Wirtschaft : Multimedia: "Auch im Internet wird nicht alles zu Gold"

E-Commerce-Professor Skiera über die Fehler i

Bernd Skiera ist Professor für Electronic Commerce am Lehrstuhl für Betriebswirtschaftslehre der Johann Wolfgang Goethe Universität in Frankfurt.



E-Commerce-Professor Skiera über die Fehler im Online-Geschäft

Herr Skiera, E-Commerce-Unternehmen sind an der Börse hart bestraft worden, weil sich viele Werbebotschaften als heiße Luft entpuppt haben. Sind die millionenschweren Marketingbudgets an der Zielgruppe vorbei investiert worden?

Viele kleinere Unternehmen, die später ins Netz gegangen sind, mussten feststellen, dass große Anbieter wie Ebay, Amazon oder Yahoo wichtige Geschäftsfelder schon besetzt hatten. Gegen diese Marktmacht anzukommen, ist schwer - und teuer. Eine Marke im Internet zu etablieren, kostet mitunter 50 Millionen Mark. Das ist selbst für ein gut ausgestattetes Start-up-Unternehmen viel Geld.

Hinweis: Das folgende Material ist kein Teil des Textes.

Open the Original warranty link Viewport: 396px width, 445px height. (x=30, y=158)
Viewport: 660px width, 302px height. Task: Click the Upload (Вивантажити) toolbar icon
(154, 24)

Wo haben die Nachzügler die größten Fehler gemacht?

Bisher galt: Wir müssen möglichst schnell sein und viele Kunden gewinnen - alles andere kann warten. Heute wird gerechnet: Einen einzigen Kunden im Netz zu gewinnen, kostet gut 100 Mark. Bei einer Gewinnmarge von fünf bis zehn Prozent im E-Business muss mit diesem Kunden ein Umsatz von 1000 bis 2000 Mark erzielt werden, wenn sich die Investition lohnen soll. Das ist vielen Internet-Unternehmen nicht gelungen.

Warum nicht?

Weil alles zu schnell gegangen ist und man versäumt hat, eine feste Kundenbasis zu aufzubauen. Viele Unternehmen hätten kleiner anfangen sollen. Warum gleich auf den europäischen Markt wollen, wenn man den deutschen Markt noch gar nicht richtig erschlossen hat? Hier sind vielfach Ressourcen verschwendet und nicht konzentriert worden.

Welche Konsequenzen ergeben sich daraus für die Online-Werbung, die die Kunden ja offenbar nicht wie erwartet erreicht hat?

Das Produkt, das im Netz angeboten wird, muss gut sein. Die Werbung kann nur unterstützen. Einem schlechten Produkt hilft auch die beste Werbung nichts. Das gilt auch im klassischen Konsumgüterbereich, wo 85 Prozent der Produkte Flops werden.

Banner-Werbung wird in der Regel ignoriert, so genannte Pop-ups nerven eher als sie zum Kauf animieren. Wie kann wirksame Online-Werbung aussehen?

Sie muss vermutlich viel subtiler und eleganter sein als bisher. Der E-Mail-Dienstleister Hotmail zum Beispiel versendet am Ende jeder E-Mail einen dezenten Hinweis auf Produkte mit entsprechenden Links. So wird der Vernetzungsgedanke intelligent umgesetzt. Im elektronischen Briefverkehr wird ein Produkt quasi über Mundpropaganda in den entsprechenden Netz-Communities bekannt gemacht.

Jetzt werden Schlagworte wie Consumer Relationship Management oder Personal Advertising gehandelt. Der Verbraucher, das unbekannte Wesen, soll in einem möglichst vollständigen Datenprofil erfasst werden. Ist das die Vision: Der gläserne Internet-Surfer?

Nein. Das wird schon aus Gründen des Datenschutzes nicht gehen. Gleichwohl werden die Nutzerprofile in der Zukunft immer genauer sein. Aus dem traditionellen Konsumgütergeschäft wissen die Marktforscher ja schon eine Menge über die Verbrauchsgewohnheiten.

Sind die Chancen im E-Commerce nicht generell überbewertet worden?

Nein. Die Verbreitung des Internets setzt sich unaufhaltsam und mit großer Dynamik fort. Die nächste Welle - der mobile Commerce - steht uns bevor. Der Boom der SMS-Nachrichten zeigt, dass hier noch große Wachstumsraten zu erwarten sind. Wer hätte vor zwei Jahren gedacht, dass heute fast schon mehr SMS als Briefe mit der Post verschickt werden? Der Bedarf nach solchen interaktiven Medien ist offenkundig sehr groß, obwohl ihre Handhabung kompliziert ist. Aber: Nicht alles im E-Commerce wird zu Gold. Das ist die Lehre, die man aus dem vergangenen Jahr ziehen kann.